Gulf | Bahrain

Sponsored By

Bahrain detention centres get CCTV

Measure denotes commitment to new human rights culture

  • By Habib Toumi Bureau Chief
  • Published: 15:44 July 28, 2013
  • Gulf News

  • Image Credit: AFP
  • Bahraini MP's and Shura council members attend an extraordinary special meeting of the Bahraini Shura Council and House of Representatives in Manama, on July 28, 2013.

Manama: Bahrain’s interior ministry has installed closed-circuit television (CCTV) cameras at police detention centres as recommended by its ombudsman. The recommendation called for equipping buildings, corridors and prison cells and the Dry Dock detention centre with surveillance cameras to ensure legal guarantees and basic needs for prisoners and detainees.

The ombudsman said in a statement that they had started monitoring detention and reformation centres and that cameras had been installed in interrogation rooms. “The measure is in line with the recommendations made by the Bahrain Independent Commission of Inquiry (BICI),” the ombudsman said. The international fact-finding commission was set up by King Hamad Bin Eisa Al Khalifa in June 2011 to look into the events that occurred in Bahrain in February and March. Following four months of fieldwork and thousands of interviews, the BICI released in November a searing report that recommended impressive changes to improve the situation and ensure that the dramatic events are not repeated. Bahrain officially accepted the report and set up its own commission to monitor the implementation of the recommendations.
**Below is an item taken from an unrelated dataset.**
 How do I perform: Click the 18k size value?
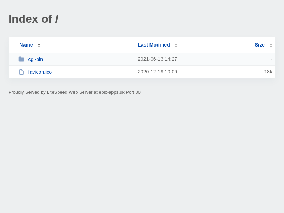(x=268, y=72)
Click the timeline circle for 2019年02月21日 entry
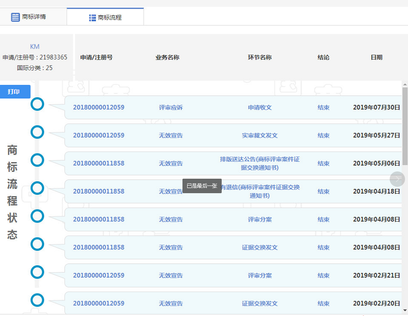 pyautogui.click(x=38, y=272)
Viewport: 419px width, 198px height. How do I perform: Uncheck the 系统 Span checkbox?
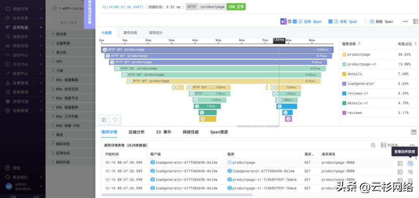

The interior ministry said that it had introduced several far-reaching changes to improve the mindset of its staff and elevate practices to international standards. Experts from Western countries were recruited to help with the changes and the accountability culture enshrined in a code of ethics. The ombudsman was set up to help tackle problems related to misconduct and abuses.

The ministry said that it had acted on the recommendation to install surveillance cameras in line with the commitment to human rights and the development of reform and rehabilitation centres within the appropriate local and international legal frameworks and standards. The ombudsman, formally launched in July, takes up cases filed by Bahrainis, expatriates and visitors to the kingdom against interior ministry personnel, both in uniform and civilians, and will examine complaints related to death or severe physical harm. It also takes up cases proactively and does not have to wait for filing of complaints. The ombudsman makes both announced and unannounced inspection visits to prisons and detention centres.